De tels recours étaient pour la plupart rejetés, motif pris notamment de ce que l'existence du harcèlement ne ressortait pas des pièces du dossier et n'était pas établie par le requérant. CAA Paris, 15 Février 2001, précité. Depuis l'entrée en vigueur de l'article 6 quinquiès de la loi du 13 Juillet 1983 précité, les juridictions administratives n'ont pas admis plus largement les recours formés à l'encontre de l'administration sur le fondement du harcèlement moral. CE 5 Décembre 2002, DEBEAURAIN, requête n 252.231 ; CE 25 Juin 2003 BERNARD, requête n 227.135 ; CAA Nantes, 14 mars 2003, SEVESTRE, requête n 01NT01218 ; CAA Marseille, 10 juin 2003, CHALIER, requête n 01MAO0791.
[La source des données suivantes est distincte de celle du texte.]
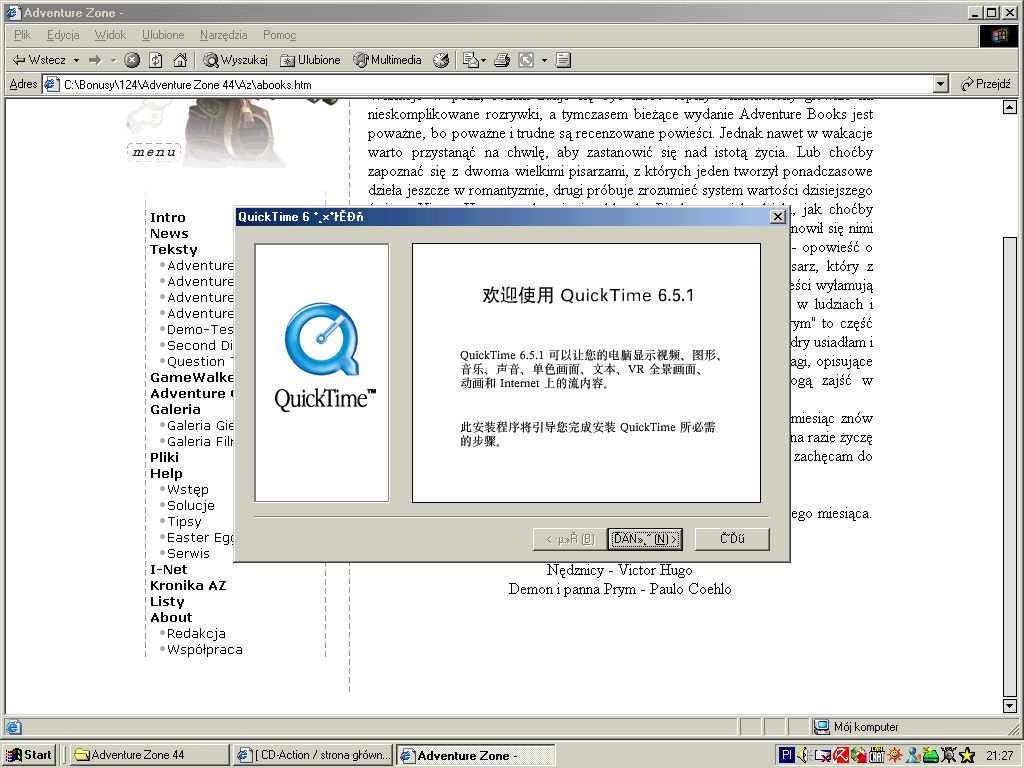
Task: Open the Multimedia toolbar button
Action: [387, 60]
II - LA QUESTION DE LA PREUVE
Il apparaît en effet que la principale difficulté de ce type de dossier porte sur l'administration de la preuve, la jurisprudence paraissant sur ce point extrêmement exigeante. Le requérant doit non seulement établir la réalité des difficultés rencontrées avec sa hiérarchie et du préjudice subi de ce fait, mais il doit également apporter la preuve du fait que les obstacles qu'il a rencontrés avaient réellement pour cause une volonté de le harceler moralement pour aboutir, par exemple, au départ de son poste, et non pas des problèmes strictement professionnels.
Ainsi, à titre d'exemple, il a été jugé que, dès lors que certaines mesures dont l'agent a fait l'objet étaient justifiées par l'intérêt du service, cet agent ne pouvait prétendre qu'elles révéleraient une pratique de harcèlement moral. CAA Nantes 14 Mars 2003, SEVESTRE précité De même, le fait qu'un agent ait fait l'objet d'une mutation et n'ait pas obtenu une promotion, alors que celle-ci ne constituait pas un droit mais résultait d'un choix de l'administration, ne saurait permettre de caractériser des agissements de harcèlement moral. CE 25 Juin 2003, BERNARD précité
Tout récemment, le juge administratif a également considéré que l'engagement d'une procédure disciplinaire, dont il n'était pas établi qu'elle aurait été engagée dans le souci de nuire à l'agent, n'était pas de nature à caractériser des agissements de harcèlement moral. CAA Nancy, 7 Avril 2005, Monsieur X, requête n 00NC01489 Dans un arrêt du 26 Avril 2005, la Cour administrative d'appel de Douai a rappelé que le harcèlement moral est subordonné à la preuve de ce que les mesures prises à l'encontre d'un agent «ont été prises dans le but de lui nuire». CAA Douai, 26 Avril 2005, Mme HASSAM, requête n 02DAO0284
III L IMPORTANCE DES ELEMENTS MEDICAUX
L'existence d'une animosité personnelle ou la volonté de nuire doit donc être démontrée. A cette fin, il importe que le dossier comprenne des pièces émanant de tiers (car nul ne peut se constituer une preuve à lui-même) établissant clairement que l agent est victime d'agissements ayant pour but de dégrader ses conditions de travail en portant atteinte à sa dignité, d'altérer sa santé physique ou mentale ou de compromettre son avenir professionnel.
Les certificats ou pièces médicales émanant de psychiatres, les visites auprès du médecin du travail, les expertises du comité médical sont dès lors capitales. Il ressort souvent des dossiers que si un agent rencontre de réelles difficultés avec son encadrement, les documents produits en justice doivent mettre en évidence des rapports conflictuels avec la direction de nature à démontrer la réalité d'un harcèlement moral exercé à son encontre, au sens où l'entend la jurisprudence.